## THE REQUEST:
Scale the entries starting with the line containing "Where should I" and going on through the line containing "point(33,208)", repeating every line with its request and multiplying each answer coordinate by 0.45, rounded to a whole number with halves going up. Leave the pictures out.

## RECORDS SUPPLIED:
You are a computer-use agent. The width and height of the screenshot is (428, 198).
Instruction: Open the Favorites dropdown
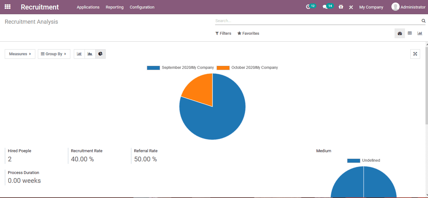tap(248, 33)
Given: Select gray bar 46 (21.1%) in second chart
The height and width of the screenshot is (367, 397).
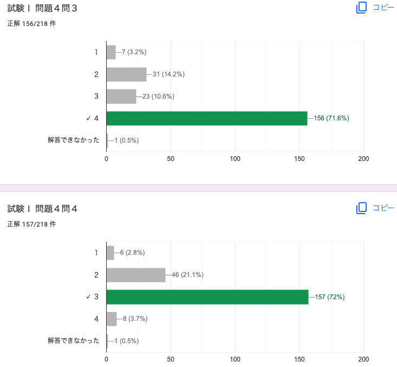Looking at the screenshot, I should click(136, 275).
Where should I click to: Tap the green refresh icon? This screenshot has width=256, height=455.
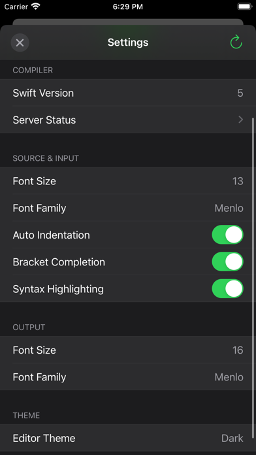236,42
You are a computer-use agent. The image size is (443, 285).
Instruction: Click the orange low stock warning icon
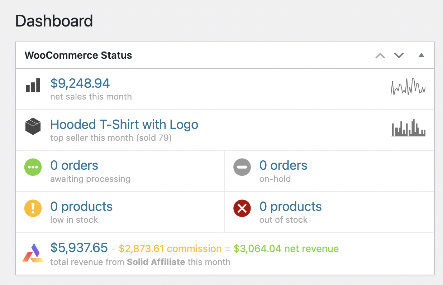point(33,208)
==
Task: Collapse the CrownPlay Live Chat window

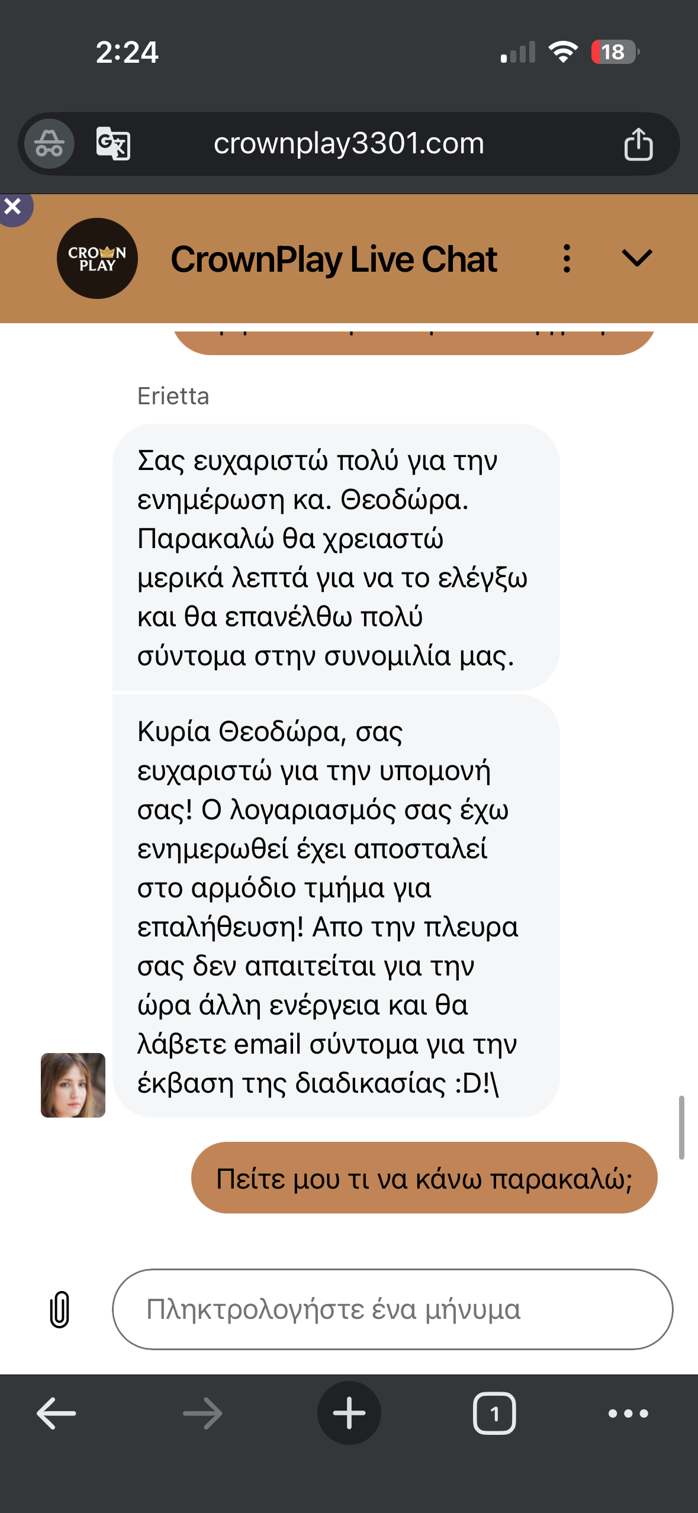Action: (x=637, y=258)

## RESULT OF THIS EXERCISE:
Where should I click to: Tap the green refresh icon? This screenshot has width=256, height=455.
106,19
You are a computer-use agent. The image size is (443, 285).
Instruction: Click the orange low stock warning icon
point(15,94)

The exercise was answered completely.